Your recommendations should leverage insights from this sentiment analysis to suggest investment strategies. These strategies should utilize the relationship between news sentiment and stock price fluctuations to predict future movements. The final report should provide clear, actionable insights based on your analysis, offering innovative strategies to use news sentiment as a predictive tool for stock market trends.


## Dataset Overview

### Financial News and Stock Price Integration Dataset

**FNSPID (Financial News and Stock Price Integration Dataset)**, is a comprehensive financial dataset designed to enhance stock market predictions by combining quantitative and qualitative data.

- The structure of the [data](https://drive.google.com/file/d/1tLHusoOQOm1cU_7DtLNbykgFgJ_piIpd/view?usp=drive_link) is as follows
    - `headline`: Article release headline, the title of the news article, which often includes key financial actions like stocks hitting highs, price target changes, or company earnings.
    - `url`: The direct link to the full news article.
    - `publisher`: Author/creator of article.
    - `date`: The publication date and time, including timezone information(UTC-4 timezone).
    - `stock`: Stock ticker symbol (unique series of letters assigned to a publicly traded company). For example (AAPL: Apple)
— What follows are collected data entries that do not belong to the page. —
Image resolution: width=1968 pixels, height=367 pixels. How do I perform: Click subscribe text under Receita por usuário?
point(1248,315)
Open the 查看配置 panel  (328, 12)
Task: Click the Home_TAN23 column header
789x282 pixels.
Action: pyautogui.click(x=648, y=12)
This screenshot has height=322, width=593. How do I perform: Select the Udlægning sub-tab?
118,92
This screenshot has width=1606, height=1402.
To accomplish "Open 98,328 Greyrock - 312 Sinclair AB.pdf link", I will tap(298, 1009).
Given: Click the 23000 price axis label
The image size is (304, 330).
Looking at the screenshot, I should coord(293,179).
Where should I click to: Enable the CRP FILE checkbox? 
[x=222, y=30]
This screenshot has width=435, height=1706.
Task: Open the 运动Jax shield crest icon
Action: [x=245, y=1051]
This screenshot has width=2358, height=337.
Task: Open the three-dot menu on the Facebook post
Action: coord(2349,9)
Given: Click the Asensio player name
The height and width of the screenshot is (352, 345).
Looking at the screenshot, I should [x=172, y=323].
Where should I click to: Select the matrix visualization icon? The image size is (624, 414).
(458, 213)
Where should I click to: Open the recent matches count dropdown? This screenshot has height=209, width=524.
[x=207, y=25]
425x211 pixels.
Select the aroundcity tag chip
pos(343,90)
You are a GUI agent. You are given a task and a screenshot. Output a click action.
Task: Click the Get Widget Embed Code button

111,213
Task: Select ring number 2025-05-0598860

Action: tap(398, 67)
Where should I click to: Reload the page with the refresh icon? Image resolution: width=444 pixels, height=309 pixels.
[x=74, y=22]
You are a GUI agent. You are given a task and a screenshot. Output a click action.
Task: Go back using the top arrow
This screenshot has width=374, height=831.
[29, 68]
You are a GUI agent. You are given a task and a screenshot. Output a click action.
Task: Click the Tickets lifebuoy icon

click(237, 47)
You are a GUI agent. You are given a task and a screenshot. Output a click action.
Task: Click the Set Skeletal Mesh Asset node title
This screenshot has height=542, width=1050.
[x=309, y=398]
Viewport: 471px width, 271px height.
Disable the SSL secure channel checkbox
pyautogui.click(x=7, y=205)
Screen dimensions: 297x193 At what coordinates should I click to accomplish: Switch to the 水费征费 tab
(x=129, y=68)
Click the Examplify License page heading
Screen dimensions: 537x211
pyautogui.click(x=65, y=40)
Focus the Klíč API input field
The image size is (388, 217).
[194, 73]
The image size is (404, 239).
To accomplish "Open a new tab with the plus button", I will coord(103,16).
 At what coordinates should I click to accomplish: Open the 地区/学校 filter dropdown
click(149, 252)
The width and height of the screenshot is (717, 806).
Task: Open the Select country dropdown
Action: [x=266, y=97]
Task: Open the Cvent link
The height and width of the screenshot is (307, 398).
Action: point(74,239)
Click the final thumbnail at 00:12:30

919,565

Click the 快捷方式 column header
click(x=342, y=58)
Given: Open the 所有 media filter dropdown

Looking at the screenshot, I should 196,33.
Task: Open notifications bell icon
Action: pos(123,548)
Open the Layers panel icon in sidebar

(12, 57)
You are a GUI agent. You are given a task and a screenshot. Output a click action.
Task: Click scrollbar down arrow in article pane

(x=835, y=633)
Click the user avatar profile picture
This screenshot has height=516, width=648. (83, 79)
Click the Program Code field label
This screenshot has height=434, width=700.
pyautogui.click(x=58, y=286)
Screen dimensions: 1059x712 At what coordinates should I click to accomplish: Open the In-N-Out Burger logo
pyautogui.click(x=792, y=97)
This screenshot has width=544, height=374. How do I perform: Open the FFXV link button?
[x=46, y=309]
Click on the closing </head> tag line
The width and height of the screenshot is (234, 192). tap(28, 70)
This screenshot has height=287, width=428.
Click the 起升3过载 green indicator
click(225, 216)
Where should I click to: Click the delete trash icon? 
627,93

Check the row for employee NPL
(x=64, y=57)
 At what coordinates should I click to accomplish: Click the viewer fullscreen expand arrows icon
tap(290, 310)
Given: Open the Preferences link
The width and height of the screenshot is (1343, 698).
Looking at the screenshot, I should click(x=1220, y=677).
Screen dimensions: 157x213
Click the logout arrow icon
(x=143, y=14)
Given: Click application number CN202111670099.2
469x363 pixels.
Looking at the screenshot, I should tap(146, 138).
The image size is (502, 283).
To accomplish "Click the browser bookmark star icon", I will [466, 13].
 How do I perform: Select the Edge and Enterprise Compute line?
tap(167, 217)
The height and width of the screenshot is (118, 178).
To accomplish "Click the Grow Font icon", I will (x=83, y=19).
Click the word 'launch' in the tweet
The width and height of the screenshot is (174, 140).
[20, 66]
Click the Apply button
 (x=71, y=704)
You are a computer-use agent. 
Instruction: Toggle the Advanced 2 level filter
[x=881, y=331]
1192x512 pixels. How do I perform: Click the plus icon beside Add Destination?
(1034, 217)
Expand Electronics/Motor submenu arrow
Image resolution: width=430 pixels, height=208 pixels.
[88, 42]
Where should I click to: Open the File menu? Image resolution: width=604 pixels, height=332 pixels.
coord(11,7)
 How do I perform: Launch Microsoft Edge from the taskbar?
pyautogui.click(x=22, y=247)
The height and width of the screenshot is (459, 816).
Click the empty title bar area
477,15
### Correlation between news and stock movement

**Tasks:**
- Date Alignment: Ensure that both datasets (news and stock prices) are aligned by dates. This might involve normalizing timestamps.
- Sentiment Analysis: Conduct sentiment analysis on news headlines to quantify the tone of each article (positive, negative, neutral).Tools: Use Python libraries like nltk, TextBlob for sentiment analysis.
- Analysis:
    - Calculate Daily Stock Returns: Compute the percentage change in daily closing prices to represent stock movements.
    - Correlation Analysis: Use statistical methods to test the correlation between daily news sentiment scores and stock returns.

**KPIs**
- Proactivity to self-learn - sharing references.
- Sentiment Analysis
- Correlation Strength


### Minimum Essential To Do:
- Merge the necessary branches from task-2 into the main branch using a Pull Request (PR)
- Create at least one new branch called "task-3" for the ongoing development of the dashboard.
- Commit your work with a descriptive commit message.
- Data preparation
    - Normalize Dates: Align dates in both news and stock datasets to ensure each news item matches the corresponding stock trading day.
    - Perform Sentiment Analysis: Use a simple and effective sentiment analysis tool to assign sentiment scores to headlines.
- Calculate Stock Movements
    - Compute Daily Returns: Calculate daily percentage changes in stock prices to represent movements.
- Correlation Analysis
    - Aggregate Sentiments: Compute average daily sentiment scores if multiple articles appear on the same day.
    - Calculate Correlation: Determine the Pearson correlation coefficient between average daily sentiment scores and stock daily returns.

In [None]:
import numpy as np
import pandas as pd
import matplotlib.pyplot as plt
import seaborn as sns

In [None]:
data = pd.read_csv('/kaggle/input/kaim-w1/yfinance_data/yfinance_data/AAPL_historical_data.csv')
data.head()